Here's some more very relevant food for thought. Over on PaidContent.org, Rafat has Patrick Spain, founder (and a past CEO of Hoover's) of HighBeam Research (used to be eLibrary) as a guest blogger for the week, Oct 4-8. All his posts are interesting but today's really resonated given George's and my conversation.

Here's the main points (if you have time, read his other posts too)
  • Users don't care where the information comes from. They just want to know what is out there. So failing to include the free Web with your paid service is a big mistake.
  • Failing to provide premium for pay information on your free search is just as big a mistake. If the answer to a question relates to health or wealth, people will pay.
  • You have to be very clear and honest with users about what is free and what is paid. Don't try to charge for content that is free elsewhere.
  • Users want a fast, intuitive interface to do their searches. Our typical users decide in a couple of seconds whether we are a useful service.
  • Advertising on a for-pay site that does not interfere with the use of the site (as much of the advertising on free sites does) has no deleterious effects on sign up rates or retention. Done right, advertising enhances the attractiveness of a publication. Just ask The Wall Street Journal.
  • Free search and free trials are essential to demonstrate to users that you can be useful to them.
  • Enable the ability to save and repeat searches, store knowledge and convert that knowledgeable to usable form as a report, a contact, a spreadsheet or a presentation.
  • You can't charge just for content. Charge for the convenience and delight of using your service. Why does Starbucks get 2-3 times what McDonald's does for a cup of coffee?

Why indeed?

I am thinking my librarian's skills would make me a natural for this job. Or that the forecasting aspect of my current job may lead me to this.
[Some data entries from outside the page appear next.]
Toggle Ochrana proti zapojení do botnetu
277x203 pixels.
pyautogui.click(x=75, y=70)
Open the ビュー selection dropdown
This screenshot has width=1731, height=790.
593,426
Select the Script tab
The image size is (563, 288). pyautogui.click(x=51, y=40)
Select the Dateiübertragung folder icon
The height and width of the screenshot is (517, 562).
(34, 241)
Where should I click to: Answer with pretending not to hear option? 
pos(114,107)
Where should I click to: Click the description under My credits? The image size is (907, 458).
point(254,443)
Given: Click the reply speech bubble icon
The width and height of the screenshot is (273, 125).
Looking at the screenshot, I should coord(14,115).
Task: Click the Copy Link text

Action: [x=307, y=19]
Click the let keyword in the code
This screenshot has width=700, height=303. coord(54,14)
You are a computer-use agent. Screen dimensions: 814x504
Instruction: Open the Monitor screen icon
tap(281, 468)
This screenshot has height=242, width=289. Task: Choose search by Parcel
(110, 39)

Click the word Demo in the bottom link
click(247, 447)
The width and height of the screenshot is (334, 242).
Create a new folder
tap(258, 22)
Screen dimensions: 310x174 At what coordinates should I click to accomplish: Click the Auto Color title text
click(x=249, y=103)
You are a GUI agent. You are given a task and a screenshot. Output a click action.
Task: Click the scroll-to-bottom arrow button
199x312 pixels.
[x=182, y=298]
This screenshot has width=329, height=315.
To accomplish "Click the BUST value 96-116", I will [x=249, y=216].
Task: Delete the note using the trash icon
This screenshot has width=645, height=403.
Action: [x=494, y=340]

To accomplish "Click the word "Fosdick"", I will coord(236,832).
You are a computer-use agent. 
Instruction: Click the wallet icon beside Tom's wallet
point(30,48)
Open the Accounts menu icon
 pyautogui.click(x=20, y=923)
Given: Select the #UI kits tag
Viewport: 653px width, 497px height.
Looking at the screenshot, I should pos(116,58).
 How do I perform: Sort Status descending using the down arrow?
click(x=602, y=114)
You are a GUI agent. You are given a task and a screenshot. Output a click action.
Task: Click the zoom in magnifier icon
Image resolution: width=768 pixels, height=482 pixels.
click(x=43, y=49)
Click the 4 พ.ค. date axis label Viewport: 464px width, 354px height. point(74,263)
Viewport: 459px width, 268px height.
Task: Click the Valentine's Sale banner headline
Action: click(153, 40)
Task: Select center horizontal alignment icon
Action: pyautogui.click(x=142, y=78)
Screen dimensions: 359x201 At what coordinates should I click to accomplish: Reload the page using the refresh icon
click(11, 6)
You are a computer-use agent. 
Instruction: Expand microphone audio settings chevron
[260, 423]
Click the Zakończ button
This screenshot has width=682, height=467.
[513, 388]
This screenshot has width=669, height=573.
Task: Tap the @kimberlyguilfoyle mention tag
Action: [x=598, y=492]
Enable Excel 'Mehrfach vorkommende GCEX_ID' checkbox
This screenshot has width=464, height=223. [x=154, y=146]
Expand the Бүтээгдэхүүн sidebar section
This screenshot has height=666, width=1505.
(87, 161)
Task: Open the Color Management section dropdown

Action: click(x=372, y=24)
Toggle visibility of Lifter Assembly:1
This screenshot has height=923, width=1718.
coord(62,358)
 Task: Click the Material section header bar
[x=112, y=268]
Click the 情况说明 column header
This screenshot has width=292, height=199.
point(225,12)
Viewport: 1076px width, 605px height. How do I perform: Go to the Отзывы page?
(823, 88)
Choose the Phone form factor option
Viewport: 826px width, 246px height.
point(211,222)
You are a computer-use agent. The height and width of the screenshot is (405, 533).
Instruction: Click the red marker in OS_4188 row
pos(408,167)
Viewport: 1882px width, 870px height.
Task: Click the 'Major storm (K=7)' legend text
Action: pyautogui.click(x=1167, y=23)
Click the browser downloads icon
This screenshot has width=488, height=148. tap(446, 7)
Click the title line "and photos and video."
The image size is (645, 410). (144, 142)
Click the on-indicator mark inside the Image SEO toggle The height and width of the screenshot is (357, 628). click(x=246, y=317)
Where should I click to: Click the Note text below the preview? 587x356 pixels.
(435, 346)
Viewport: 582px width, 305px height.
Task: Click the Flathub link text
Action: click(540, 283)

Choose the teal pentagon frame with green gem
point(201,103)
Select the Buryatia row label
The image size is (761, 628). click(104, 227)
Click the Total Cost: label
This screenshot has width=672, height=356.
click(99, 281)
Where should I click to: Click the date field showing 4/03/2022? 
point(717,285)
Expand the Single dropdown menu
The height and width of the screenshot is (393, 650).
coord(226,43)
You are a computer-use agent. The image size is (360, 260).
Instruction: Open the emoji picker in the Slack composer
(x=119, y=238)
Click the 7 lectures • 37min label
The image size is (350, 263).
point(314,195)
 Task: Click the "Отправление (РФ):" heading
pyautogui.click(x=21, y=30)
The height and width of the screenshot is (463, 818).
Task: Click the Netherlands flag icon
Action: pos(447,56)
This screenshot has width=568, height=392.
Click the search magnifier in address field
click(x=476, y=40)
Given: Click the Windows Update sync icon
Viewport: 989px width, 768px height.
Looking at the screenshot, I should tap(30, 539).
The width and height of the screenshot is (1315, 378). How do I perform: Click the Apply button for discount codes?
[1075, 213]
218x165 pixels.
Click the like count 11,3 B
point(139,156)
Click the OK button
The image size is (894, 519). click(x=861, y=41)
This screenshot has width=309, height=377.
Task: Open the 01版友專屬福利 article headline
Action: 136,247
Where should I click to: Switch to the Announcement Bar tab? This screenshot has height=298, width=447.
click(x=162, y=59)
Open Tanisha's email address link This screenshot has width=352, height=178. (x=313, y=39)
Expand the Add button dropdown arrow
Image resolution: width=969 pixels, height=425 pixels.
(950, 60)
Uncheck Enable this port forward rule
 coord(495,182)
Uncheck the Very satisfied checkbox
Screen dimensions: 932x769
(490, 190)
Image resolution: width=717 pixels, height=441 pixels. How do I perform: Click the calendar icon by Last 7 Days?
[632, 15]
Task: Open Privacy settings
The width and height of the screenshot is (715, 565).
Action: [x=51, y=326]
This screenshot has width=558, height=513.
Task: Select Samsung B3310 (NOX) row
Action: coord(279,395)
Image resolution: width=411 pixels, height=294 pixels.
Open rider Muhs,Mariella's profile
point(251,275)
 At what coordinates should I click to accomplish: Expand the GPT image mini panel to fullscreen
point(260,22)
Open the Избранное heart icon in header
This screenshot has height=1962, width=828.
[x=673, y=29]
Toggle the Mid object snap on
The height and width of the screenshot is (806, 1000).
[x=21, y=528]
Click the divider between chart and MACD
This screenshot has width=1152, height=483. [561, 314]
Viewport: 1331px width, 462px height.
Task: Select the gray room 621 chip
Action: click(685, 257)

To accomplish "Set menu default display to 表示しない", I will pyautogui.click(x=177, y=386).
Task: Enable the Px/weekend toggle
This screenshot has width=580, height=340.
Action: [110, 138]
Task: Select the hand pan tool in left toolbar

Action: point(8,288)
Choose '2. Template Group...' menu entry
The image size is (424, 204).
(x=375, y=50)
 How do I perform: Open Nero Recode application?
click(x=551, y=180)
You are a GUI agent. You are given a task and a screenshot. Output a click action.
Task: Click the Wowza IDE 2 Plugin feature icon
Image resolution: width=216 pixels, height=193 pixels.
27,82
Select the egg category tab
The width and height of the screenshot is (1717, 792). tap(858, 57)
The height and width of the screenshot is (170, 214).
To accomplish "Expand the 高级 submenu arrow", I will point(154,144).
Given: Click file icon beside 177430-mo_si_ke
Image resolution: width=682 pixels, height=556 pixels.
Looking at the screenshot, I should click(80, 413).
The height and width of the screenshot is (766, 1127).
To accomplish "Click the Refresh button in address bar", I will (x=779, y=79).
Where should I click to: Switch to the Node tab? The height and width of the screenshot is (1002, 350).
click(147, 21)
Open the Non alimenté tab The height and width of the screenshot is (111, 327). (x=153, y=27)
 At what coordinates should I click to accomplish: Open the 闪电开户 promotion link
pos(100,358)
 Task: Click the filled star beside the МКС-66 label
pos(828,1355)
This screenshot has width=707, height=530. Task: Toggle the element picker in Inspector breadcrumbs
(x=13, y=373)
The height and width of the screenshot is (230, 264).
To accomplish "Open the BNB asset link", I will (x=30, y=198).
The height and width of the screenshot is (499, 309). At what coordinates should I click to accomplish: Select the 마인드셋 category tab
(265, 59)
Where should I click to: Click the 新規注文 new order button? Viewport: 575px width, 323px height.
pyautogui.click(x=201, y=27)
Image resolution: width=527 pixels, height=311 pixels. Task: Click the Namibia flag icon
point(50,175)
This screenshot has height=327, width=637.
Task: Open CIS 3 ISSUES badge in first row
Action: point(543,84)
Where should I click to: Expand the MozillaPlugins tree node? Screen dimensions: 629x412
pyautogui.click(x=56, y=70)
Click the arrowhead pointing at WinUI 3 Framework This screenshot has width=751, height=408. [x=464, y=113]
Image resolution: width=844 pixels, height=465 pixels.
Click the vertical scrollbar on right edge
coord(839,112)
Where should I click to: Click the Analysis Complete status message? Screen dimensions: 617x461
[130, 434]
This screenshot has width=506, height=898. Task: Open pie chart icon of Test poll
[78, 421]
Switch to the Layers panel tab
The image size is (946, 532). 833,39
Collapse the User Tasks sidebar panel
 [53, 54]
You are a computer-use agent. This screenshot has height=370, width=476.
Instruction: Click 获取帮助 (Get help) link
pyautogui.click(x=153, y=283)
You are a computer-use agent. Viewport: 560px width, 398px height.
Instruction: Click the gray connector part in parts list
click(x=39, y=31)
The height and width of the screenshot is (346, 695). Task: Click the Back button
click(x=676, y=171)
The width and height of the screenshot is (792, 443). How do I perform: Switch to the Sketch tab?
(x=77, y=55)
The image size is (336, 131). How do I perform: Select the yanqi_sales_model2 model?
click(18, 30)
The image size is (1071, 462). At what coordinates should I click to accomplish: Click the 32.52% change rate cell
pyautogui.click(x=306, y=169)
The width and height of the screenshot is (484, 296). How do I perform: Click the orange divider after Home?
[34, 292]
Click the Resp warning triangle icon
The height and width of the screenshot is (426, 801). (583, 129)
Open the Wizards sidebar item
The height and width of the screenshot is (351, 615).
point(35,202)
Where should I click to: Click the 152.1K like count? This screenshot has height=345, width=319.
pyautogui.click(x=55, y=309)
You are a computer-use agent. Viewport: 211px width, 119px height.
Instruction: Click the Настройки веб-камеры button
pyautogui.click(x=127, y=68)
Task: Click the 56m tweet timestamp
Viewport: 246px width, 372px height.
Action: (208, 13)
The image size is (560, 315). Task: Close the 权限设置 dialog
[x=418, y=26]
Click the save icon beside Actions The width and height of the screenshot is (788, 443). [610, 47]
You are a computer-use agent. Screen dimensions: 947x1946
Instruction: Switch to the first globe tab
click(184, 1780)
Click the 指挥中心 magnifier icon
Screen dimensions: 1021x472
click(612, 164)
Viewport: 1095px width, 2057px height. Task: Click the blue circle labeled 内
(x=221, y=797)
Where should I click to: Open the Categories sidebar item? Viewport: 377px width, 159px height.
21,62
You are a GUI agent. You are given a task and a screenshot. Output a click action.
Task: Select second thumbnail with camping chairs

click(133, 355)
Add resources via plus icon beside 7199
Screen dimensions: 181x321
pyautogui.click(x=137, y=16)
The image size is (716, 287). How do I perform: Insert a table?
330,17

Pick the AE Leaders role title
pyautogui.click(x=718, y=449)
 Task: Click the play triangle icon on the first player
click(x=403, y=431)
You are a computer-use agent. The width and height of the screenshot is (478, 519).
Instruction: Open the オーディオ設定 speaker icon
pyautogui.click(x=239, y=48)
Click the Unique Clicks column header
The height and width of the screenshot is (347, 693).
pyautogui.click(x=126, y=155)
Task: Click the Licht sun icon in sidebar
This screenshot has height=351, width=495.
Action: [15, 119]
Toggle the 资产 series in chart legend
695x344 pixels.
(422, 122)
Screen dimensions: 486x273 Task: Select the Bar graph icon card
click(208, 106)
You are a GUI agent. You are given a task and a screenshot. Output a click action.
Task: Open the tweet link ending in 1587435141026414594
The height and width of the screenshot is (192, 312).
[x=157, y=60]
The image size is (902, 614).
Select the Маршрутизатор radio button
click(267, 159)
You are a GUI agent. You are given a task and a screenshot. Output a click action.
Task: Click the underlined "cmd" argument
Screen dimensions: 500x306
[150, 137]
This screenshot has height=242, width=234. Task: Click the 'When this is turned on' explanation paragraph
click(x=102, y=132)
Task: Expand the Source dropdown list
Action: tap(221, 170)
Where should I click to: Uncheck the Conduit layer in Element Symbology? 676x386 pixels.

Happy Thanksgiving to Canadian readers.

2 comments:

Anonymous said...

Please tone down your background image. I don't mind if you want dots on your page, but they make it a little hard to read your text. Can you fade them out some more? Thanx.

Alane said...

Dear Anonymous...sorry the dots bother you. We just picked a blogger template and I haven't a clue how to do anything to make it look different! Perhaps bloggers need to be licensed before rank amateurs such as myself are allowed to play.